Study text:
Ouch. Catt Gallinger, a model from Ottawa, decided to tattoo her eyeball purple after being pressured by her boyfriend. Now, the partially blind beauty is ‘fighting’ to keep her eye!
Purple used to be Catt Gallinger’s favorite color, but after this horrific ordeal, that may no longer be the case. “Here’s how my eye is currently,” the 24-year-old Ottawa model wrote in a Nov. 27 update on Facebook. She shared pictures and a video of her eye, permanently damaged due to a botched tattoo procedure. “It’s sore and feels heavy, for lack of a better word, often…on Friday in the early morning to take another look at it and discuss the sedated surgery option.”
Catt underwent sclera staining around the start of September 2017. “I have a lot of my friends who have had [sclera tattoos] done and have had it done well. It was something I was interested in,” she told TIME. She also said that she didn’t do enough research and gave in too soon to pressure from her then-boyfriend, a body modification expert. Catt first revealed the damage by posting a shocking picture of her eye “crying” purple, taken from the day she underwent the tattoo.
“It hurt. It burned,” she told TIME. “At its worst, it’s like having a migraine and then also being punched in the face at the same time. It’s taken a big toll on my mental health.” She has since begun posting updates to her Facebook, showing her struggle – and desperation.
“Back to meds and figuring out my appointment next week to hopefully get sedated surgery..,” she wrote on Nov. 24. “This is beyond heartbreaking.. I CANNOT open it at all without significant effort. Since I’ve always been honest on here, I will continue to be. My hope is gone. I’m very close to asking for removal.. I’m so tired of it all.”
A sclera tattoo is more of a staining process. Ink and saline are mixed together and injected into the eye through a small needle. Catt claims her then-boyfriend didn’t mix the ink with any saline, used a large needle instead of a small one, went too deep into her eye and used one large injection instead of making several small dosages. “I’m not forgiving him. I won’t be leaving it alone,” she said. “I want him off the streets before he does something worse to someone else.”
Our thoughts are with Catt as she continues her healing process.

Data:
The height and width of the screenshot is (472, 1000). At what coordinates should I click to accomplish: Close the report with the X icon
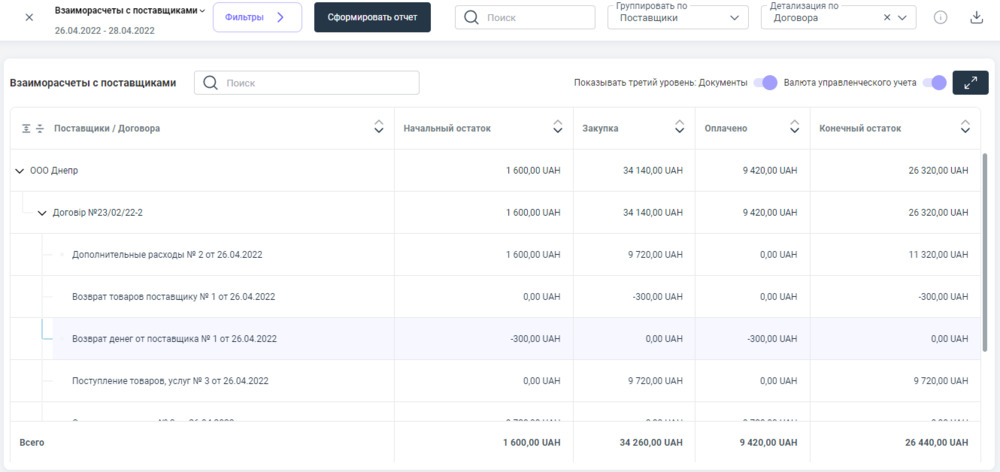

Questions on the material:
[a] Give again, word for word, the passage of the article on Catt Gallinger's eye tattoo from "A sclera tattoo" up to and including "her healing process.".
[b] In the article on Catt Gallinger's eye tattoo, what two substances are mixed together for a sclera tattoo?

Responses to the tasks:
[a]
A sclera tattoo is more of a staining process. Ink and saline are mixed together and injected into the eye through a small needle. Catt claims her then-boyfriend didn’t mix the ink with any saline, used a large needle instead of a small one, went too deep into her eye and used one large injection instead of making several small dosages. “I’m not forgiving him. I won’t be leaving it alone,” she said. “I want him off the streets before he does something worse to someone else.”
Our thoughts are with Catt as she continues her healing process.

[b] Ink and saline.